Thursday, January 13, 2011

The Potting Shed at the Finborough Theatre


Like Cold Comfort Farm’s Aunt Ada Doom, Graham Greene’s infrequently performed play is preoccupied by something dark at the bottom of the garden.

The play has not been seen on a London stage in forty years and, on watching it, it’s possible to grasp why this has been the case. Greene’s fixation with issues of faith and the rather ponderous way in which the play unfolds root it squarely in the past; however as a counterpoint to his work as a novelist, if only to illustrate that what works well on paper doesn’t always translate to the stage, it is an intriguing piece. 

In the play Greene returns to a familiar theme: the answered prayer. The Callifer patriarch, a renowned rationalist and chum of Bertrand Russell, is on his death bed and his friends and family have been summoned to his side – with the exception of his son James who has been all but ostracised from family life following a mysterious incident in the potting shed when he was a boy.

The first half of the play is concerned with the now middle-aged James’ desire to discover just what happened to him and why it has so split the family (an uncle who became a Catholic priest has also been painted out of the picture). While the play contains some pleasingly crisp lines of dialogue, the plotting is repetitive with James continually pleading with his mother to tell him what happened – for he has no memory of the event, no memory of his childhood at all – and her continually refusing to bend.
Eventually, with the help of his inquisitive niece, James is able to track down his uncle and discover the cause of the family rift; the play hinges on this moment of revelation and the scene between James and his uncle is the strongest in the play. But it takes an age to get there; there’s a stiff quality to the early scenes and while Greene does appear to have tried to build a sense of tension and mystery, it doesn’t quite come off.

Svetlana Dimcovic’s production for the Finborough is solidly staged and draws some strong performances from the cast. Paul Cawley, as James, slowly develops from the passive and baffled man of the opening scenes, through methedrine-fuelled desperation to dig up the truth, to a kind of contentment. Martin Wimbush, in his brief turn as the whisky-sodden Father William Callifer is also impressive, giving a sense of man who has lost some vital part of his himself, and Zoe Thorne is appealing as Anne, James’ young niece whose openness stands in marked contrast to her family’s tendency to bury the things they find disagreeable.

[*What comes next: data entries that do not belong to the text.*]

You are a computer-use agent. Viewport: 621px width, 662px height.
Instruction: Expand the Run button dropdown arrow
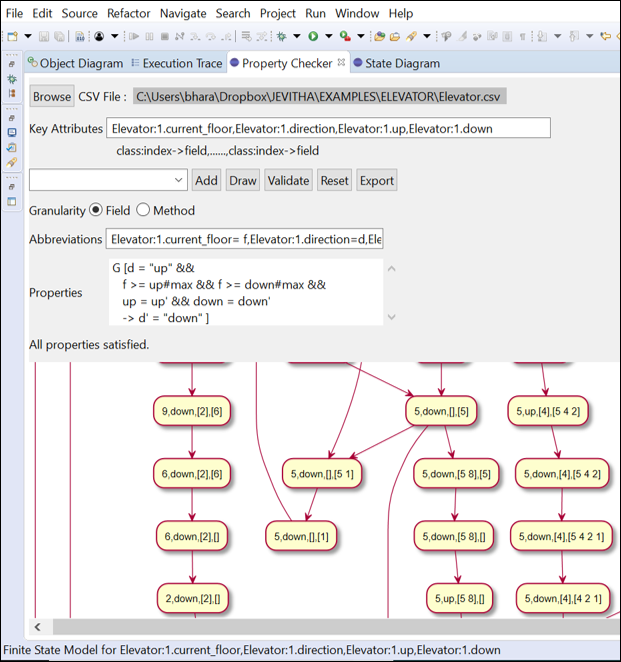coord(327,37)
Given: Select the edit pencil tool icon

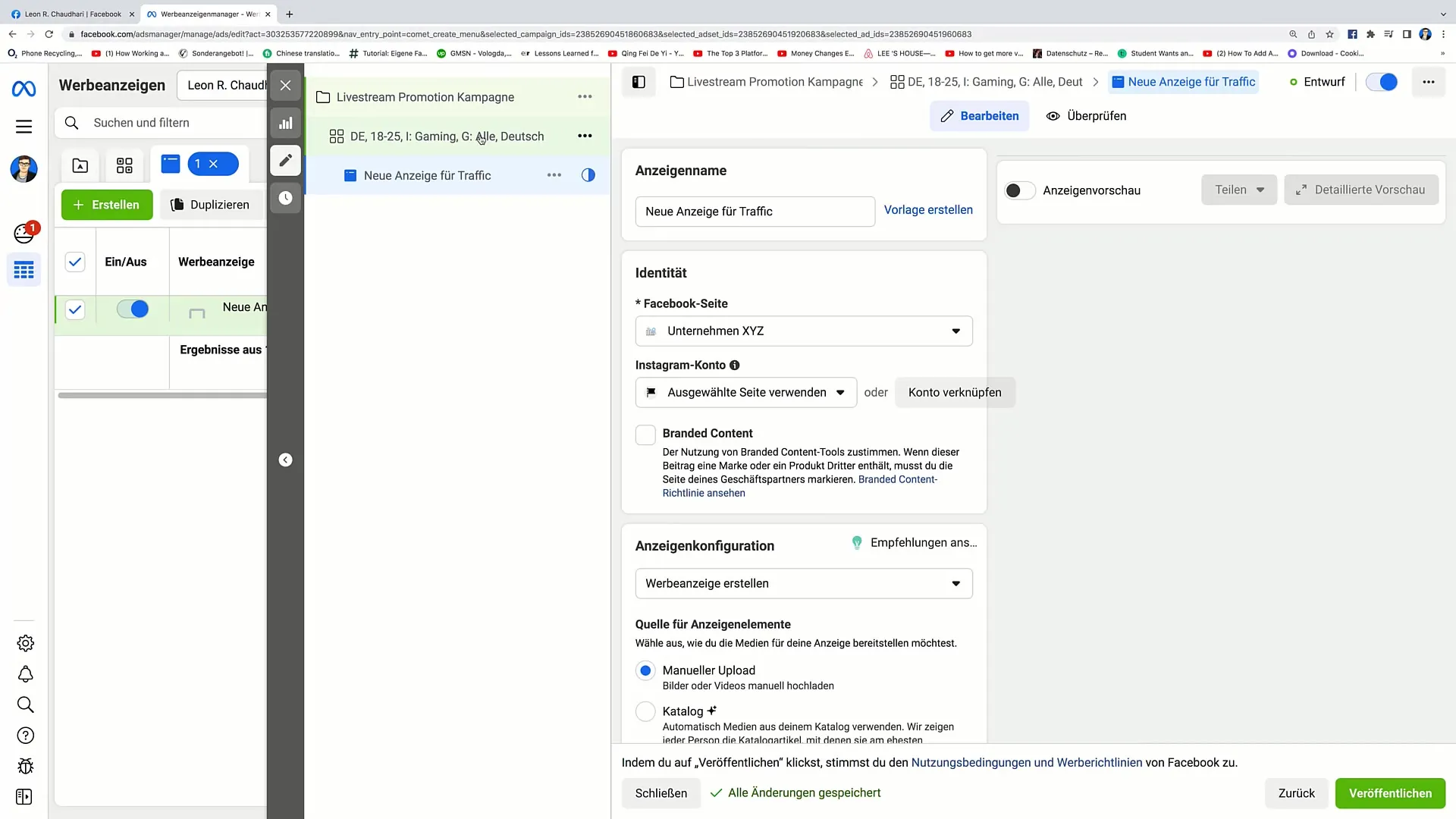Looking at the screenshot, I should point(286,160).
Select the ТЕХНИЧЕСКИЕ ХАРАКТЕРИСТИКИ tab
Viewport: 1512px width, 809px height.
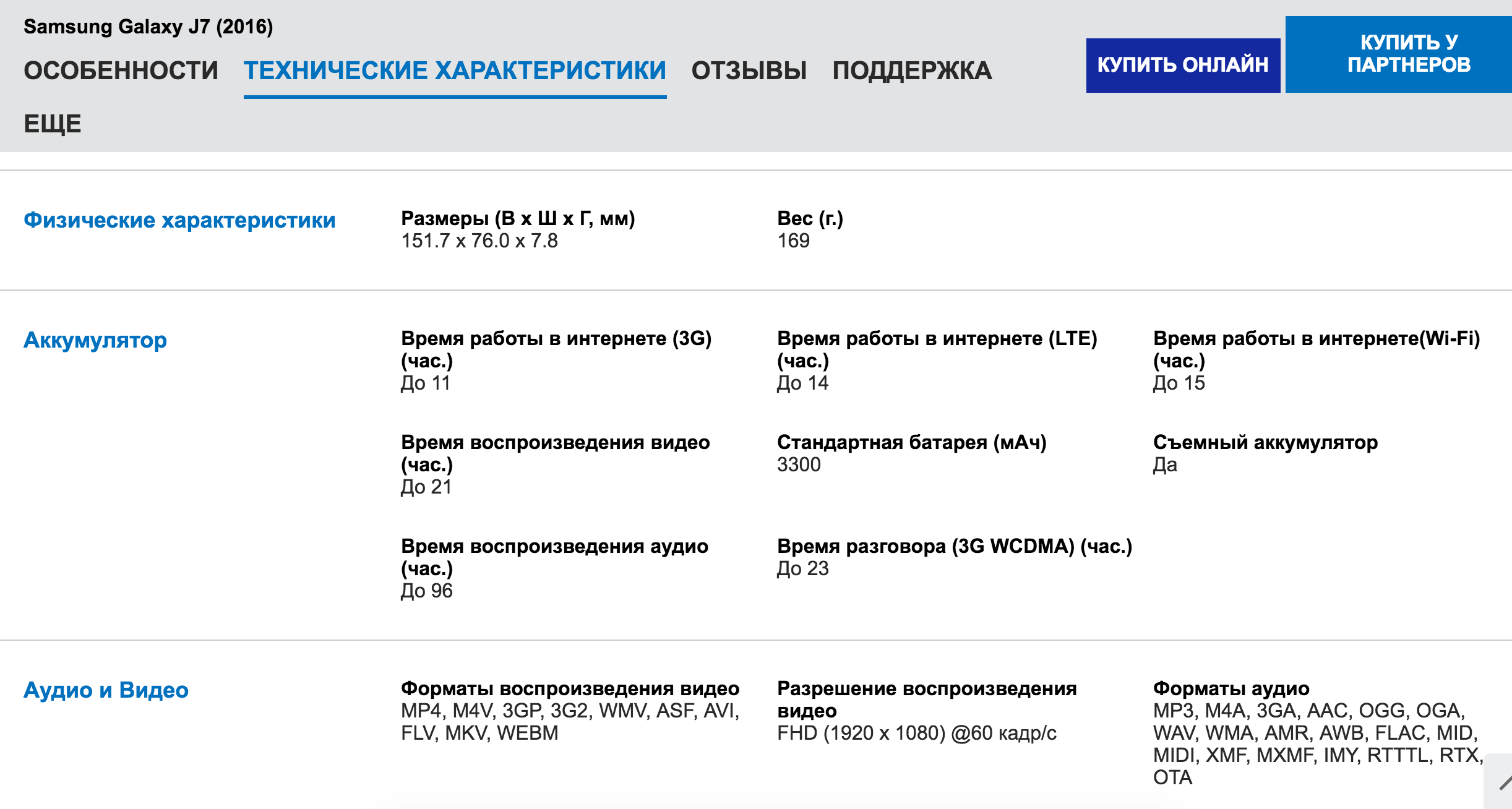(455, 71)
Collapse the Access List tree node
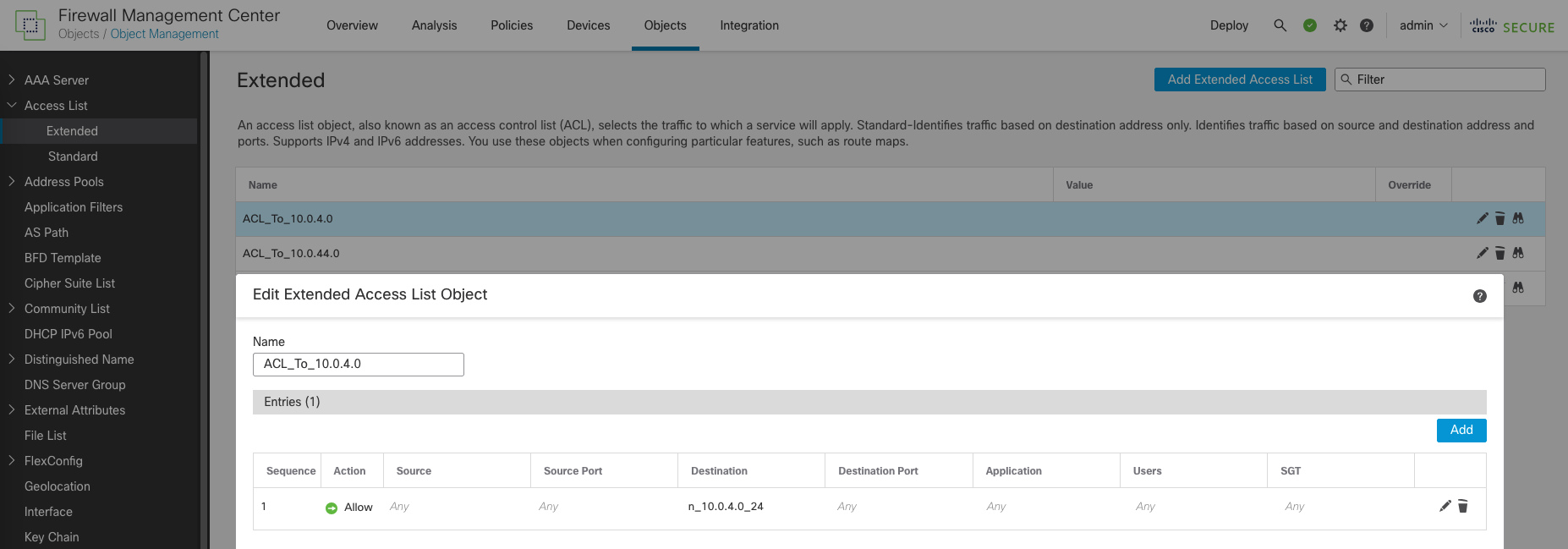The height and width of the screenshot is (549, 1568). pyautogui.click(x=12, y=105)
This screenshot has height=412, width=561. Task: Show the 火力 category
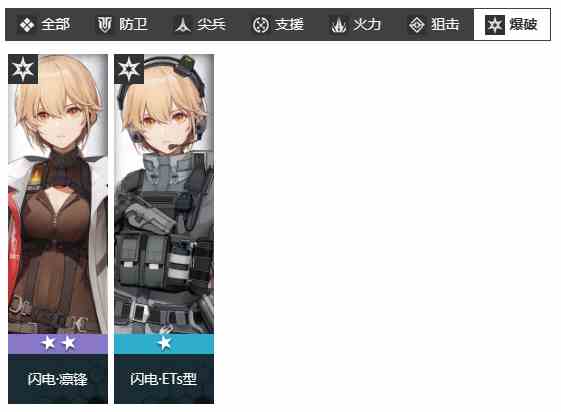(356, 25)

The main hurdle, which this revival can’t quite get over, is the crux of the play itself. Greene’s depiction of faith and its loss, the literalness of it, feels heavy-handed and forced on the stage; to contemporary eyes there is even the danger of it appearing daft. Interestingly, with the exception of Anne and perhaps also of Father William, the characters simply don’t take shape in the same manner as the characters of his novels do; they seem flat in comparison, despite being stood there in front of the audience. That said, the play has an appealing oddness about it and as a thing of its time and for those who know Greene's work well, it is of real interest, particularly in the way it echoes themes from his novels.